I found this piece when researching the Thirty Years War a few years ago. I was researching the war because of a throwaway reference I was preparing to make in a paper I was writing and wanted to better understand what is a vastly complex and hard to understand war. I sought out visual aids and pieces of art that were made during or about this war and used it to try and supplement the material that I was reading about the war in order to better understand it. This painting relates very strongly with all the works we have read and analyzed that have to do with civilian death and collateral damage. The Thirty Years War was a devastating war for Central Europe. Places in the Holy Roman Empire lost as much as half of its population, and the casualty numbers resulting from this conflict were only matched two centuries later during the First World War. This painting demonstrates this violence and senseless death by presenting a setting that forces the viewer to ask “Why?”. This why encapsulates the violence, the death, and the destruction that this war wrought. By posing this question the painting attempts to show war as senseless, both then and now.

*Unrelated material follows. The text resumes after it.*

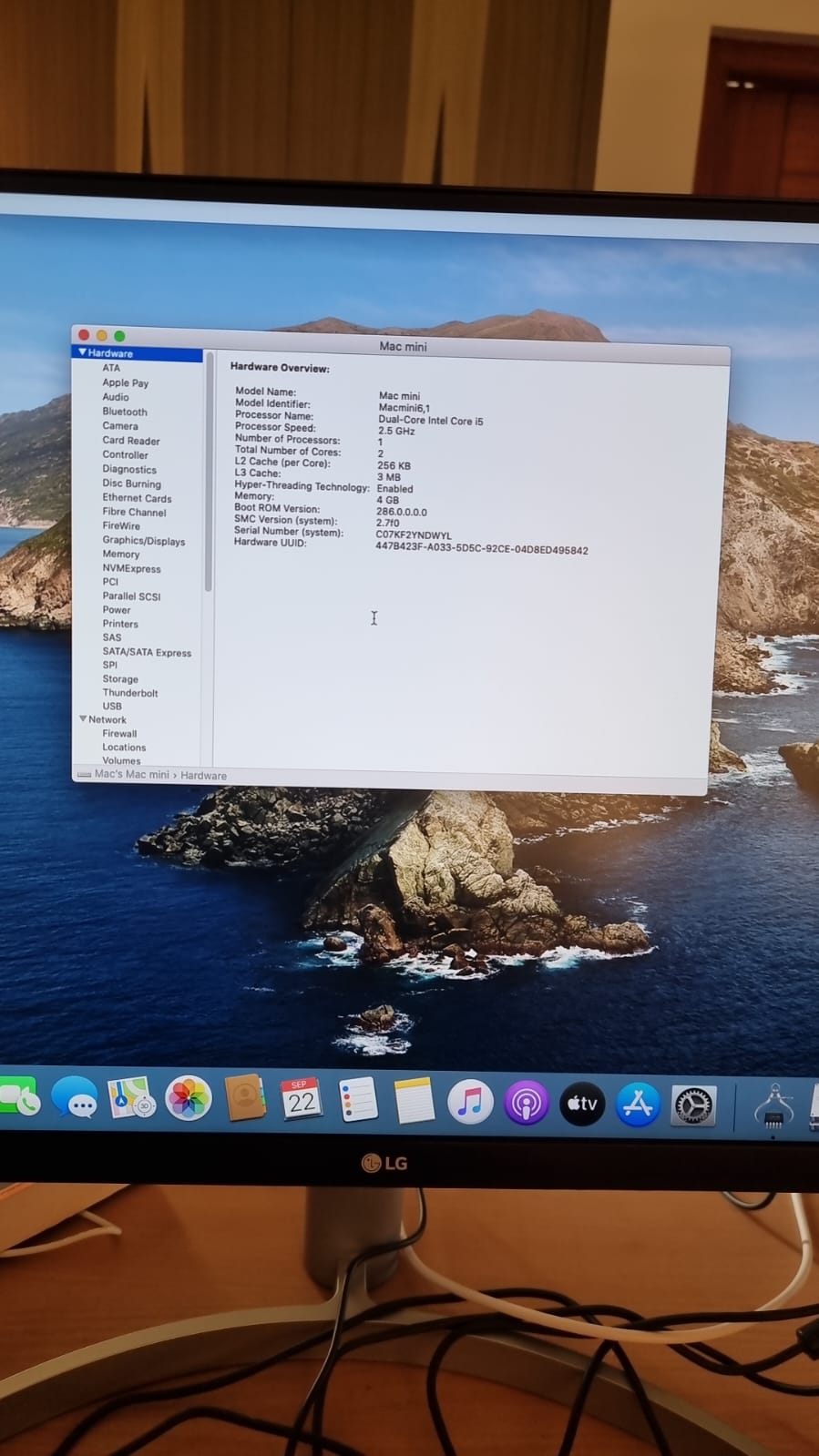Show the Bluetooth hardware details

The painting uses symbols in the painting to express its viewpoint. At the center of the painting and the focal point of attention, is Mars, the Roman god of war. He is dressed as a soldier with a sword and a shield. Underneath his feet there is a book which he is stomping on. Venus, the Roman god of love, is drawn as a naked woman to Mars’ left who is attempting to restrain Mars. Fury Alekto, a Greek and Roman figure who embodied anger, leads Mars forward with a torch in his hand. Fury Alekto is accompanied by both Pestilence and Fear, both depicted as monsters in the painting. These symbolic figures and their mythological meanings attempt to explore the suffering that is being done to Europe because of this war. The Thirty Years War ravaged Europe in a way that only the mechanized instruments of death used in the First World War would surpass, as the civilian death toll in the Thirty Years War was between 3.5 and 6.5 million. The death toll in total was somewhere between 4.5 and 8 million. For reference, the civilian death toll two centuries later in WWI is thought to be around 6 million. The amount of civilian death in the Thirty Years War was outlandishly high, spurring people such as Rueben to question why such cruelty, symbolized in his painting by the god of war being led to slaughter millions of people.

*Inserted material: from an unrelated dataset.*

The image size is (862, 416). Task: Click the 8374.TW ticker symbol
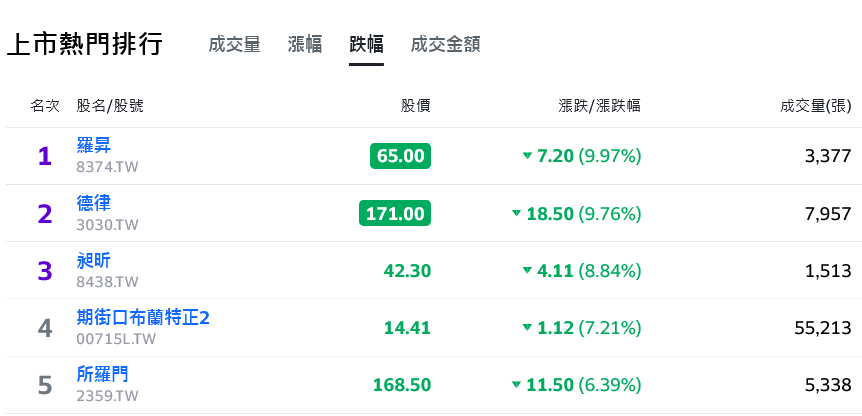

Two ladies are in the center of the painting, falling forward with outstretched arms, with three angels on the ground, two of whom are grasping at one of the women. A soldier can be seen in the exact center of the painting, with armor on, a sword in one hand, and a shield in another. There is an angel above, and one of the women is leaning towards him. There are two women and a man, with a child in one of the womens’ arms. All are cowering on the ground underneath the soldier. There is a man with a torch in one hand falling to the ground beside the soldier.